CHP Genel Başkanı Kemal Kılıçdaroğlu, Twitter hesabından saat 23.00'ü işaret ederek 'Burada buluşalım' dedi. Ancak internette problem yaşadığını ima ederek saati 10 dakika ileriye aldı.

Kemal Kılıçdaroğlu saat 22.33'de bir paylaşım yaparak, '27 dakika sonra burada buluşalım.' demişti. Daha sonra bir tweet daha paylaşarak 'Türkiye'nin bu internetini de düzelteceğiz, söz. 10 dakika sonra görüşmek üzere.' ifadelerini kullandı.

Kılıçdaroğlu beklenen açıklamayı 'Bu saatten sonra korkmamız gereken tek şey, korkunun kendisidir.' notuyla paylaştı.

Kemal Kılıçdaroğlu'nun açıklamaları şöyle:

Saraylılar mütevazı lokmalarımızı boğazımıza dizdiler

'Bu akşam size birkaç konuda seslenme ihtiyacı duydum. Affınıza sığınarak, birkaç dakikanızı alacağım. Çok zor bir zaman sürecinden geçiyoruz. Ve hepimiz acımızı farklı şekillerde yaşıyoruz. Günlerdir depremi konuşuyoruz. Depremle yatıyoruz, depremle kalkıyoruz.
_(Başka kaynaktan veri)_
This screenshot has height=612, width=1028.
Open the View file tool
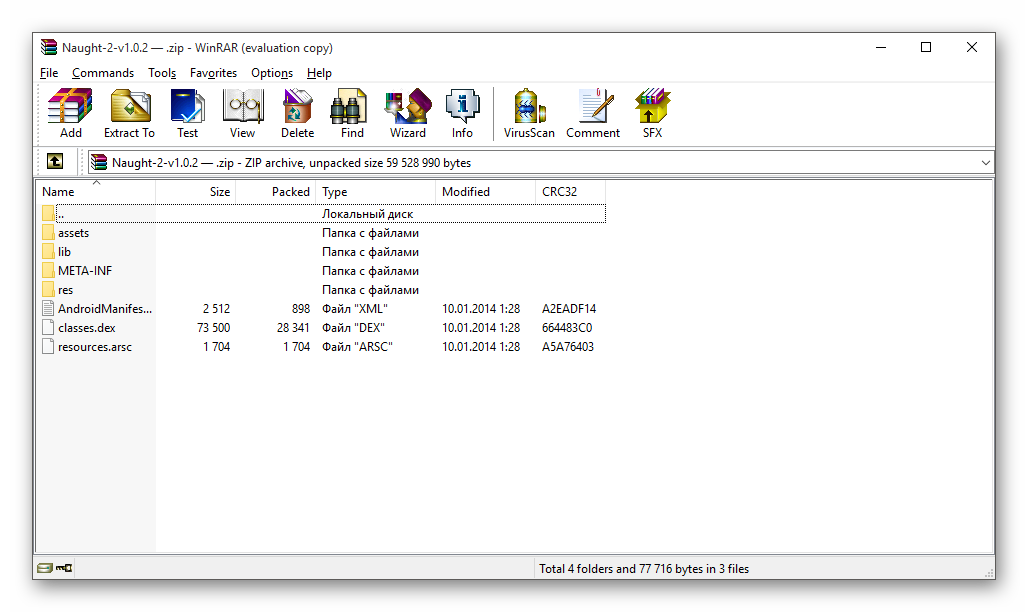[242, 113]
Aklımız hep bölgede... Doğru düzgün uyuyamıyoruz. Boğazımızdan geçen her oğazımızdan geçen her lokmanın vicdan azabını çekiyoruz... Lokma ya lokma... Saraylılar mütevazı lokmalarımızı boğazımıza dizdiler. İçimizde çok fazla acı birikti. Bir insanın kaldıramayacağı kadar acı. Ancak ne zaman işler daha bundan kötüye gidemez diye düşünsek, daha da kötüye gidebileceğini her yıl bize gösterdiler...

Taze zihinlerinde daha büyük yaralar açmayalım

Bugün kaybettiklerimiz için kederliyiz. Ama açık konuşalım sevdiklerimiz için de çok kaygılıyız. Ya daha da kötüsü olursa diye düşünüp duruyoruz. 84 milyonluk koca bir ülke ruhsal olarak o enkazın altında kaldı. Bakın unutuyoruz ama günlerdir bu yaşadığımız felaketin yükünü küçük çocuklarımızın da omuzlarına yükledik. Anne babalarının düştüğü hali gördüler. Genç anne babalara sesleniyorum. Biliyorum çok zor. Başta yapamadık ama bu saatten sonra çocuklarımızın yanında ne konuştuğumuza ne izlediğimize dikkat etmemiz lazım ki onların taze zihinlerinde daha büyük yaralar açmayalım.

'Türkiye yüzyılı' sloganından, 'Yüzyılın felaketi' sloganına geçiş

Peki bütün bunlar olurken, Saraylılar ve karanlık propaganda başkanlığı ne yaptı? Ben söyleyeyim; oturup seçim kampanyasını nasıl değiştireceğini düşündü. 20 yıldır deprem konusunda hiçbir şey yapmayan bu iktidar, insanlar molozlar altında can çekişirken, yine acılardan siyasi rant devşirmenin, yani yine seçim stratejisinin telaşına düştü. Yüz milyon tonluk moloz yığını varken o molozların altında insanımız cansız yatarken, asbest varken, zehir varken, toz varken, onlar konut pazarlama işine giriştiler. Çünkü tek dertleri seçim. Varsa yoksa seçim. 'Türkiye yüzyılı' sloganından, 'Yüzyılın felaketi' sloganına geçişleri emin olun göz kırpma süresinde oldu. Vallahi hiç de utanmadılar.'

Dünyanın bu yüzyılı bizimdir sloganıyla yola çıkan bu zevat depremin 19.gününde hala vatandaşına çadır götüremedi. Kovid-19 sırasında 5 maskeyi dağıtamadı. Orman yangınında uçak kaldıramadı. E doğal olarak ekonomiyi batırdı. Türkiye'nin yüzyılı oldu mu size felaketin yüzyılı? Evet, oldu...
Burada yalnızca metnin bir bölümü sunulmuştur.